The government is pushing to expand admission quotas at medical schools without any concrete, long-term strategy, an expert said.

Han Hee-chul, chairman of the board of directors of the Korean Association of Medical Colleges (KAMC), said physicians opposed the plan because the government did not present any roadmap to advance the healthcare industry. Under the law since 2000, the government must establish a healthcare development plan every five years. Still, Seoul has never done so, Han claimed.

Han Hee-chul, chairman of the board of directors of the Korea Association of Medical Colleges, appeared on a YouTube show by The Korean Doctors’ Weekly on Friday to criticize the government’s plan to increase medical school admissions quotas.

Han expressed his views on increasing doctors on a YouTube show, “Corona Fighters Live,” on Friday.

Increasing medical school admissions quotas will not lead to more doctors next year, Han noted. Even if medical schools accept more students in 2021, it will take at least 13 years for male students to practice medicine, given the time for obtaining medical license and specialist license, and serving three years as a public health doctor instead of joining the military, he said.

When the government had pushed for introducing the graduate medical school system in the mid-2000s, the medical community vehemently opposed the plan, Han went on to say.

Scores of medical colleges introduced the system in the late 2000s. Still, almost all of them, except for one graduate medical school, switched back to the previous medical college system, he said.

“When making a (healthcare) policy, the government should reflect the experts' opinions to reduce errors in the future,” Han said.

Even though Korea’s elderly population will grow with a rise in medical demand, the total population is expected to shrink after 2065, which is why the nation needs a careful approach to increasing doctors, he said.

“Even if an increased population of people aged 65 and more pushes up the medical service for the elderly, this will be a baby boom effect. From 2065, the population will start going down, and by around 2100, the population will be about 20 million,” Han said. “The use of healthcare services will also fall. So, we should reduce doctors 13 years before the population shrinks.”

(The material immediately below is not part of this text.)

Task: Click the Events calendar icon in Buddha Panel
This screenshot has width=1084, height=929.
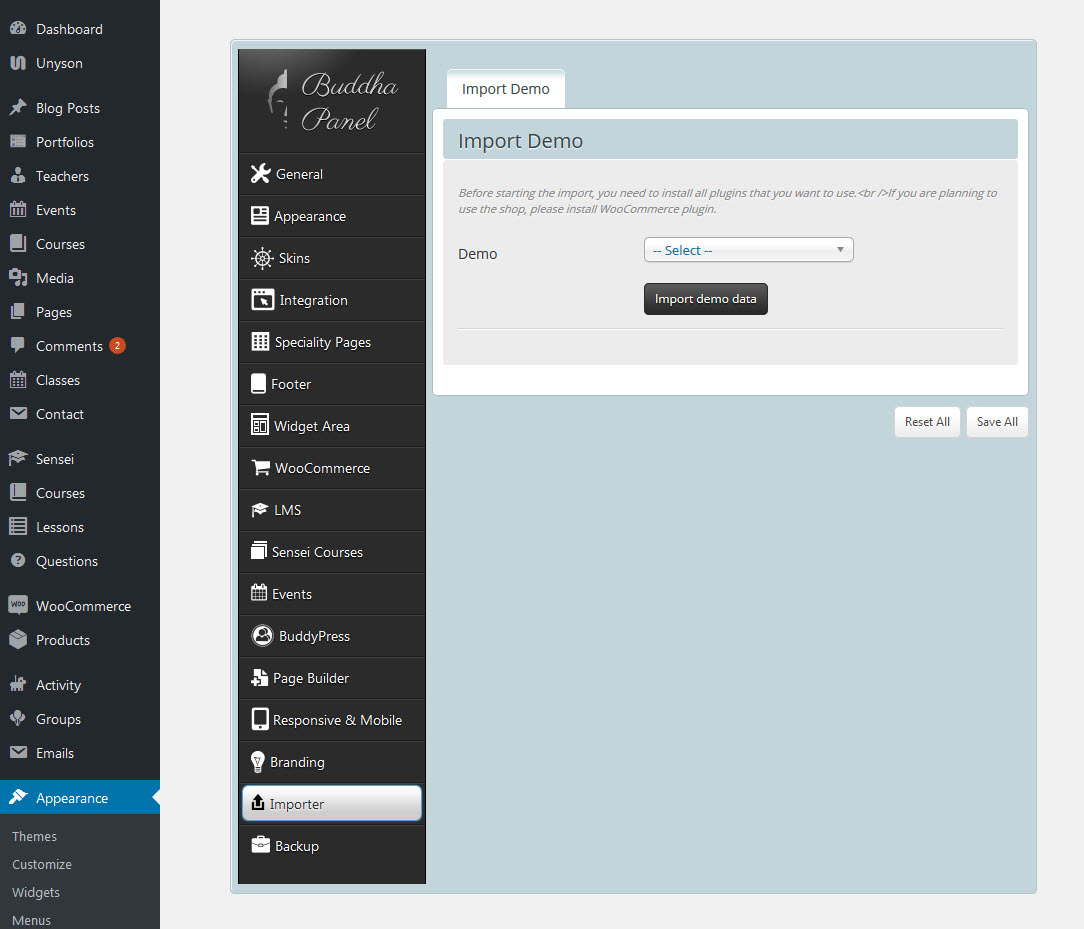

Korea needs a body or a permanent committee to monitor and adjust the supply of medical professionals, he went on to say.

According to Han, the U.S. government supports trainee doctors' wages through insurance, and the Japanese government covers the expenses for two-year medical training after medical college graduation. “These nations genuinely care for raising doctors. But Korea does not have such a system,” he said.

Rather than opening a public health medical school, the government would do better to revise the medical education system to teach general medicine for six years, instead of two years for medicine and four years for general medicine, Han advised.

Then, the revised system will enhance education for public health and produce quality doctors, he said.